Ya se respira en el ambiente el efecto de las vacaciones de verano. Aunque cada vez más nos hemos ido acostumbrando a que los días de descanso no se concentren únicamente durante la época estival (principalmente, julio y agosto) y se escalonen a lo largo del año, no obstante, estos meses continúan siendo aún los preferidos por la inmensa mayoría para tomarse, siempre que se pueda, unos días de vacaciones. Así lo reflejan, por ejemplo, los desplazamientos por carretera y, sobre todo, la afluencia masiva a los lugares turísticos por excelencia, que siguen siendo las zonas costeras; es decir, el turismo de sol y playa, muy por delante del turismo de interior, de naturaleza, etc., que también se ha incrementado considerablemente durante los últimos tiempos.

En mi caso, cuando llegan las vacaciones y se aproxima el mes de agosto, no puedo por menos que regresar, aunque solo sea con la imaginación, a mi infancia y juventud.
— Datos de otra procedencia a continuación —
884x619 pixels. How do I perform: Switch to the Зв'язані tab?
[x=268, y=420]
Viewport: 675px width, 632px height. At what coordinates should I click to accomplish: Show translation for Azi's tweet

Yo, que era y sigo siendo más de pueblo que las amapolas, recuerdo cómo aterrizaban en el pueblo, a disfrutar de sus merecidos días de descanso, no solo los que habían emigrado al País Vasco, Madrid o Cataluña en los años cincuenta, sesenta, etc., del siglo veinte sino también sus hijos. Y claro, en aquellos años se producía un choque cultural de envergadura entre quienes se podían permitir el lujo de descansar y disfrutar de las merecidas vacaciones y el resto, que teníamos que colaborar en las labores agrícolas del verano (segar, acarrear, trillar, regar, etc.). Como era lógico y previsible, en muchos casos las relaciones no eran sencillas: mientras que los veraneantes se levantaban tarde, iban a la piscina o al río y podían trasnochar, el grupo de los residentes habituales tenían que dedicarse a las labores del campo, con lo que apenas tenían tiempo para disfrutar de esos privilegios, como sí hacían sus amigos de la infancia o juventud.

Si rescato estas experiencias de mi memoria es únicamente para insistir en un aspecto que apenas se ha tratado y estudiado por los expertos de turno: los efectos de la desigualdad social en los pueblos de España con respecto al acceso a las vacaciones y su disfrute. Aunque actualmente en el mundo rural ya no son tan visibles las diferencias que relato, no obstante, a nivel general, aún siguen existiendo contrastes muy considerables entre quienes pueden permitirse disfrutar de unos días de descanso y el resto. Por eso las vacaciones, ahora o en cualquier época del año, siguen siendo una nueva frontera económica y social entre los ciudadanos. Y si no, que se lo digan al cincuenta por ciento de la población española que, según los datos del Instituto Nacional de Estadística, no puede permitirse ir de vacaciones fuera de casa al menos una semana al año. Por eso, cuando llegan estos días, siempre regreso a mi infancia y recuerdo lo que yo mismo he vivido en carne propia: ver cómo disfrutaban unos y cómo trabajaban otros. En fin, un cuadro que lamentablemente aún podemos presenciar con nuestros propios ojos.